Seattle is already at -$9.8 million in total cap space, again per They must bring that balance up to at least zero at the season's start. In reality, they want to be significantly above it to allow for more roster flexibility during the season. Surprise surprise, that figure does not include any of their rookie contracts, nor any of the UDFA signees. So, there's work to be done.

Michael Jackson

I might as well start with a name you've already seen a few times, most recently on the list of three Hawks on the hot seat after the draft. As Lee Vowell wrote, Jackson is good, but it will cost the Hawks nothing to release him. Wishing him well on another team - hopefully an AFC team - would save Seattle $3.116 million.

Darrell Taylor

Yeah, the guy I love to hate, I know. I've come around to the idea that the new coaching staff needs to see what he can do with - well, good coaching - but cutting or trading Taylor will save Seattle $3.116 million, after paying his exorbitant $20,000 guarantee. He would already have been gone if Uchenna Nwosu hadn't been injured last year.

John Rhattigan

Yeah, I know the Hawks are thin at linebacker, but Rhattigan has seen 19 snaps on defense in three seasons. That production is hardly worth the $2.985 million Seattle will save by letting him go. Any of these first three could be cut and resigned for the minimum, but what would be the point here?
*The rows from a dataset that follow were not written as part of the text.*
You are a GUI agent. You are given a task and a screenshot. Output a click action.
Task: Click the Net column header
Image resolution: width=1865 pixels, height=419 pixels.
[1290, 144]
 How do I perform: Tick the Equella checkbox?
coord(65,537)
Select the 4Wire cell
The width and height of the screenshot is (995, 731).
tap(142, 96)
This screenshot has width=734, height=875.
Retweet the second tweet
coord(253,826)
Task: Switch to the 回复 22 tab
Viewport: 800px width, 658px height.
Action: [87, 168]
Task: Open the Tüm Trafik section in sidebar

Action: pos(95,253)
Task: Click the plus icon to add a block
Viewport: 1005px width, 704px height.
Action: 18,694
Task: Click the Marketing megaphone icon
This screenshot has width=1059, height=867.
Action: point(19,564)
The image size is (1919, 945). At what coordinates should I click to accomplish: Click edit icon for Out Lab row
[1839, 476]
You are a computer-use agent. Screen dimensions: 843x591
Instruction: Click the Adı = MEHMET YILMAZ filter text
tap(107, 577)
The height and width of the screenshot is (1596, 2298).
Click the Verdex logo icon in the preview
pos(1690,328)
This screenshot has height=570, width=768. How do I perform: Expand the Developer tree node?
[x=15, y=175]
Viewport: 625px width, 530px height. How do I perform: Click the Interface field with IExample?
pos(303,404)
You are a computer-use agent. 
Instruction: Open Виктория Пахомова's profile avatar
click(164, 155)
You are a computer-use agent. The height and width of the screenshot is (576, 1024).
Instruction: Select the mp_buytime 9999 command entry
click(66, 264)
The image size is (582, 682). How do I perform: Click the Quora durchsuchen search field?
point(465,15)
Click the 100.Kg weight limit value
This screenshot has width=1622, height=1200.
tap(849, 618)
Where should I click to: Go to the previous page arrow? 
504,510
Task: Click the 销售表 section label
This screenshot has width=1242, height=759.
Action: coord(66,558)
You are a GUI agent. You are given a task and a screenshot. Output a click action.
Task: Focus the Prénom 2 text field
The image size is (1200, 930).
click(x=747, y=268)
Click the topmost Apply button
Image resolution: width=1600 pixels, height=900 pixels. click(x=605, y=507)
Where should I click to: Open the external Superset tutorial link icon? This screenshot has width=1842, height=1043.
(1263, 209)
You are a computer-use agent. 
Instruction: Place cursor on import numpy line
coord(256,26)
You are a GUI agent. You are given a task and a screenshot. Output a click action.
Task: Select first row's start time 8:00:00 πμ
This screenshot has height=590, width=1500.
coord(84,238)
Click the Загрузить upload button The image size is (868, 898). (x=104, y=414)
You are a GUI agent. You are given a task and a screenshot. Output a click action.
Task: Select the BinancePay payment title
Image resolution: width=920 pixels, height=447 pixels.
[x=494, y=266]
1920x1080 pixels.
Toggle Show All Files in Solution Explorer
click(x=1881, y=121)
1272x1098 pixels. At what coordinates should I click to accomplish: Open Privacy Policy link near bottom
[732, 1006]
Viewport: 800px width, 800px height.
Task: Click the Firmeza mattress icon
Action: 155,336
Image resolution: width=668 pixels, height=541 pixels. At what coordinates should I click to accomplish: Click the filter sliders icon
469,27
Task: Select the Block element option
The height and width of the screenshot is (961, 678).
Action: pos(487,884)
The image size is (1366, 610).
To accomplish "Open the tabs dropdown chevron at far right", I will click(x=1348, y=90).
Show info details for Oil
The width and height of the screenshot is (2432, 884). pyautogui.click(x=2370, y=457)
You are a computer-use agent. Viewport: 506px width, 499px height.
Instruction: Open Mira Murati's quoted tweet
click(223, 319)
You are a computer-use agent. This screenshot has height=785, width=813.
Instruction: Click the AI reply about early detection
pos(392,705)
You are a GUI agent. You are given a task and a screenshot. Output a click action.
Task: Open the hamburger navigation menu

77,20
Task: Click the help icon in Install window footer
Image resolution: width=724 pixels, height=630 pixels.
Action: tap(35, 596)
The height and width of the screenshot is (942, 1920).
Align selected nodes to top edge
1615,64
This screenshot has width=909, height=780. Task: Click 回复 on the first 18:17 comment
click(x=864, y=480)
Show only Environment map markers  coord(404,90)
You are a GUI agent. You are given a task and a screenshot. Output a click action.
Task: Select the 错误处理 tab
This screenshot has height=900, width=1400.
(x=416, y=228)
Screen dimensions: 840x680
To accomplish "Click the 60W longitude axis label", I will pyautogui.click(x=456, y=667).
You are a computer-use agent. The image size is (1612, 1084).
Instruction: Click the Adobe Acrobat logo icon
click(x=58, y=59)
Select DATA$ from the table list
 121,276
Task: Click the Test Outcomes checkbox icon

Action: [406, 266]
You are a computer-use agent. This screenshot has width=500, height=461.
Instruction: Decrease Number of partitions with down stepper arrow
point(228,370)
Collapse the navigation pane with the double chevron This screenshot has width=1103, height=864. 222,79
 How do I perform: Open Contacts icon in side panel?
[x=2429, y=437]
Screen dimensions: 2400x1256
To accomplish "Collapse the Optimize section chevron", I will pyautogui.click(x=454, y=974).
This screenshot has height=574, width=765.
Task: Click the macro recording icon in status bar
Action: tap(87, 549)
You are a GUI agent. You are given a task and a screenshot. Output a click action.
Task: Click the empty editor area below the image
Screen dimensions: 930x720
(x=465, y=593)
Seattle knows he's a solid special teams player, but surely they've already found his replacement among the newest Hawks.

Artie Burns

My only disappointment in the 2024 draft was the decision to take two corners and no safeties. I like both Pritchett and James, but neither one is big enough to move to safety. Somehow, I don't think Mike Macdonald is going to go with 11 cornerbacks - and that's counting Coby Bryant at safety. Either Tre Brown or Burns has to go. Releasing Burns would save $1.077 million while letting Brown go would save $1.055 million. Brown is the better player as well, so bye-bye, Artie.

Johnathan Hankins

Yeah, I know Seattle just brought him in, and he's been a run-stopper, exactly what the Hawks need. But he hasn't been that great at stopping the run in the past three seasons. According to Pro Football Focus (subscription required), he grades below Jarran Reed, Dre'Mont Jones, and Leonard Williams. And now the Seahawks have added a generational talent in Byron Murphy II. Hankins was insurance against the draft going in a different direction. Releasing Hankins will trim another $1.66 million from the budget. That's far too much money for a situational player, especially one whose best years are far behind him.